• **Set problem 1**
Transcribe everything in the barndominium thread from "I didn't do" down to "the entire envelope.".
• **Set problem 2**
Answer these questions about the barndominium thread:
(a) How many bedrooms did Weagle weagle plan for the enclosed living area?
(b) What did Taylor R. say to put in before pouring the floor?
(c) What did jhambley use on the exterior under the metal?

# Living quarters in a metal building anyone? Barndominium



## Weagle weagle! (Mar 11, 2013)

I posted this in the general questions forum before finding this, more appropriate forum. I am looking for tips and suggestions from anyone that has built living quarters within a metal building. Hubby and I have decided we want to get out on our land asap and this route would be the quickest, most cost efficient way. We have sketched out a floorplan for a 40 x48 x10 with 40 x 30 enclosed 3 bed/11/2 bath with a "ceiling" just over bed and bathrooms. Zoning and codes are not an issue. We would have a builder handle the exterior/ building part with us doing the living quarters enclosure ourselves. Thanks!


----------



## RonM (Jan 6, 2008)

Just put up a pole barn then go from there......


----------



## Taylor R. (Apr 3, 2013)

Since you still need to build the barn, make sure you put in all the plumbing 'stuff' before you pour the floor. Though this seems obvious, I had family members who decided to make a house out of a metal building, but they saved for the building, had it installed, then went through a lot of extra work retrofitting for the plumbing when they saved enough to begin work on the inside.


----------



## jhambley (Nov 21, 2004)

I didn't do a pole barn but used 2x6 exterior construction and metal roof/siding. I used plywood on the exterior under the metal and then foam insulated the entire envelope.


----------

• **Extracted information**
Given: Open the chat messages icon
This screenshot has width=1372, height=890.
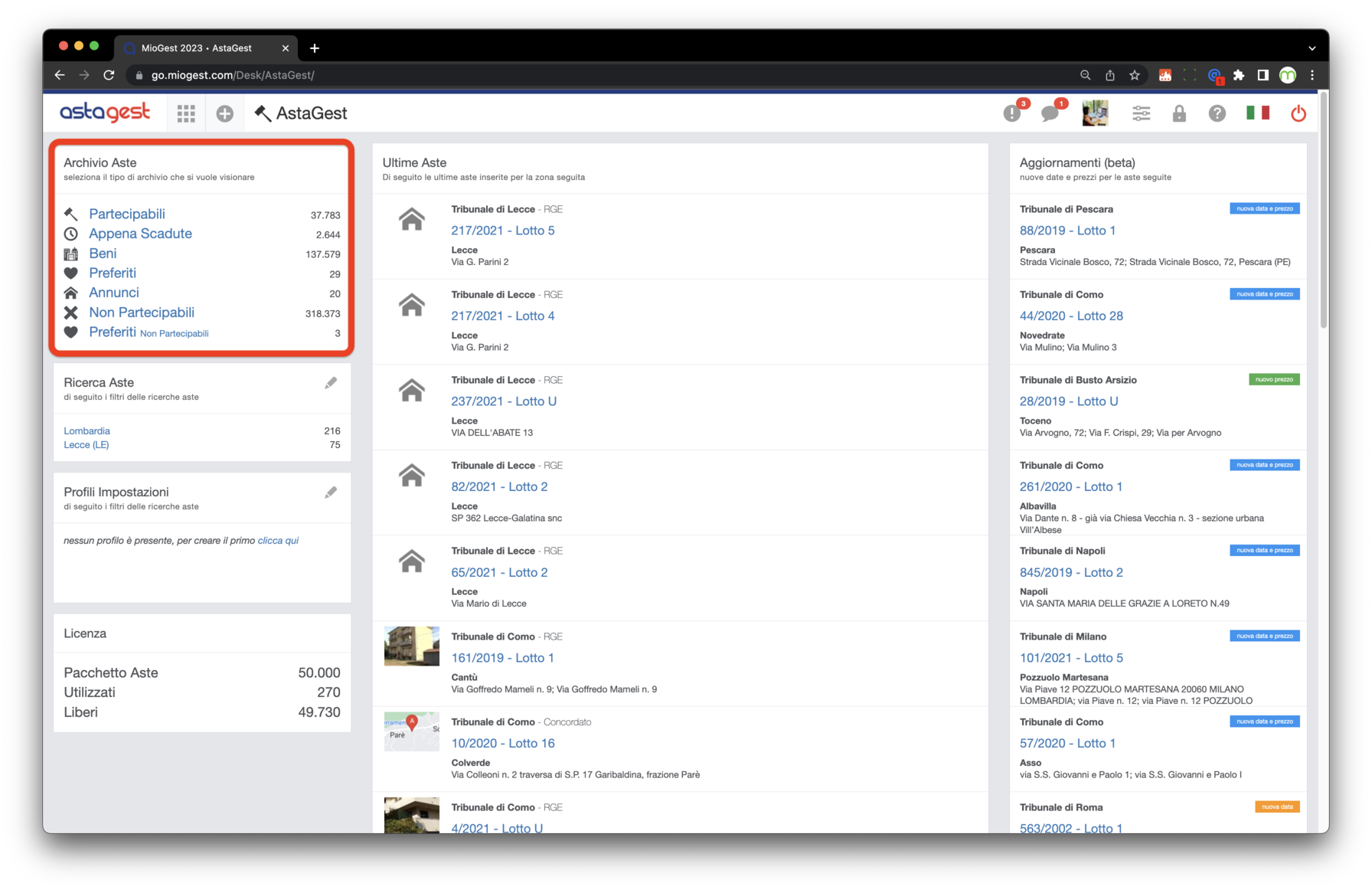Looking at the screenshot, I should pos(1050,113).
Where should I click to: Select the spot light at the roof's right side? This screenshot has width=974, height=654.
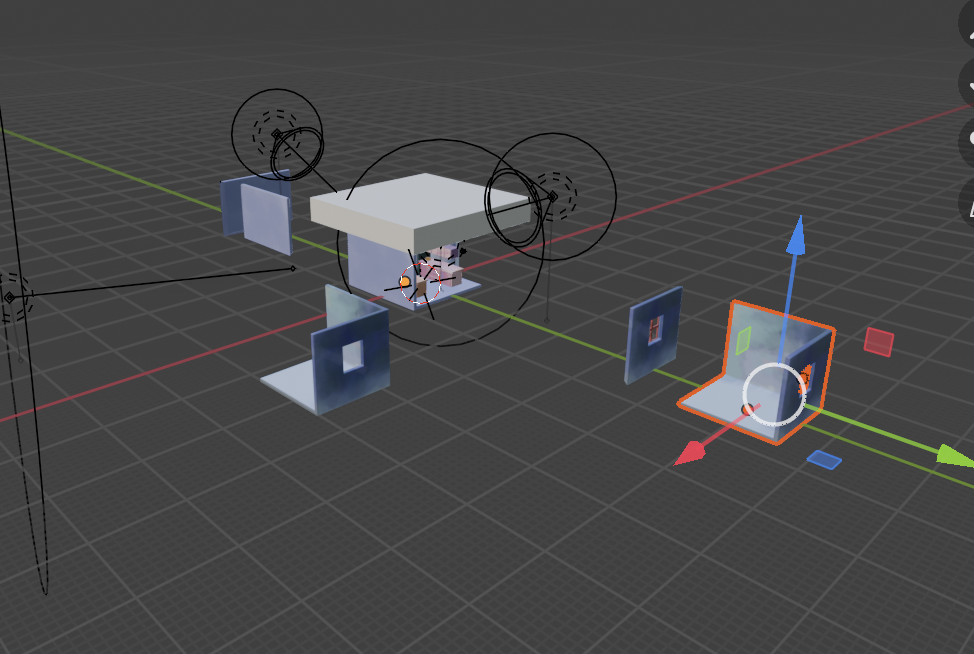point(550,195)
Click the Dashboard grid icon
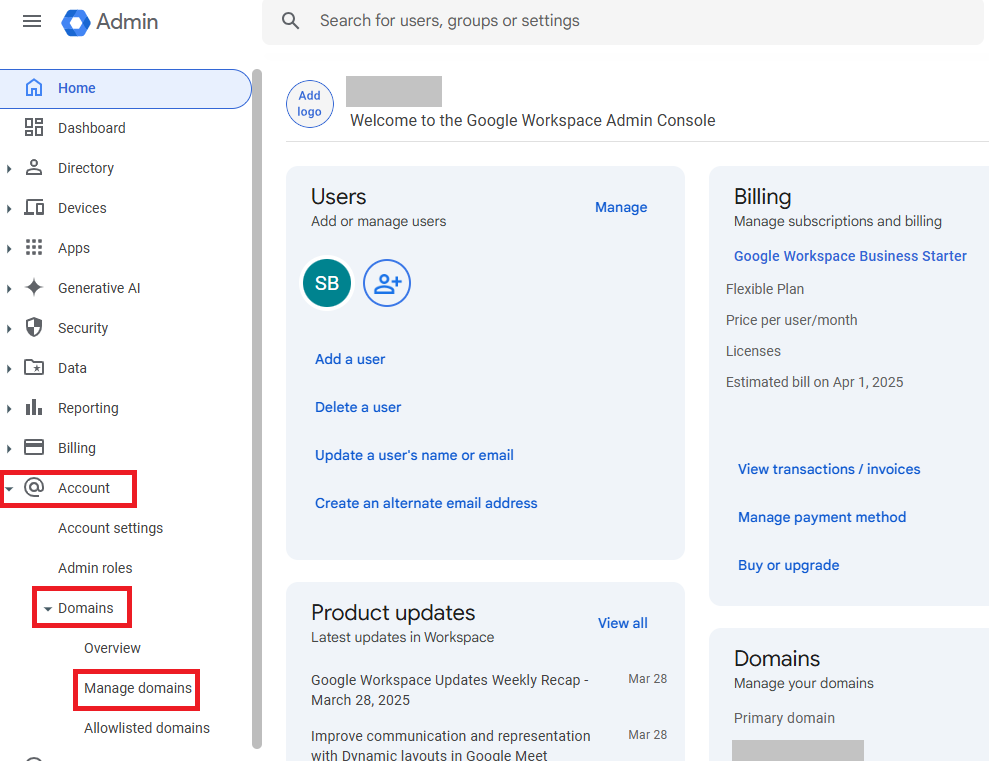Image resolution: width=989 pixels, height=761 pixels. [34, 128]
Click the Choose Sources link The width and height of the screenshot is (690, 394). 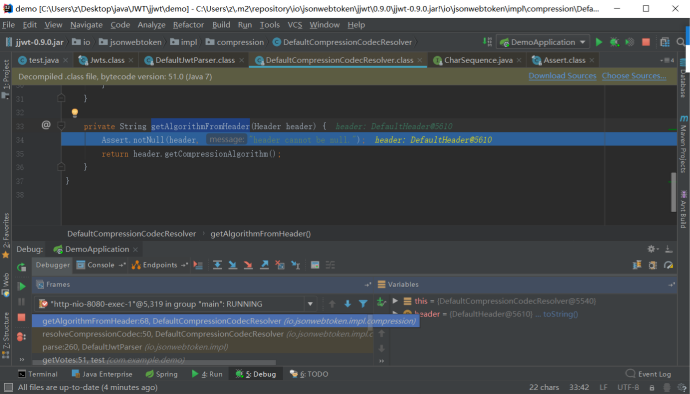click(x=634, y=76)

• **Answer 1**
I didn't do a pole barn but used 2x6 exterior construction and metal roof/siding. I used plywood on the exterior under the metal and then foam insulated the entire envelope.

• **Answer 2**
(a) Three bedrooms.
(b) All the plumbing.
(c) Plywood.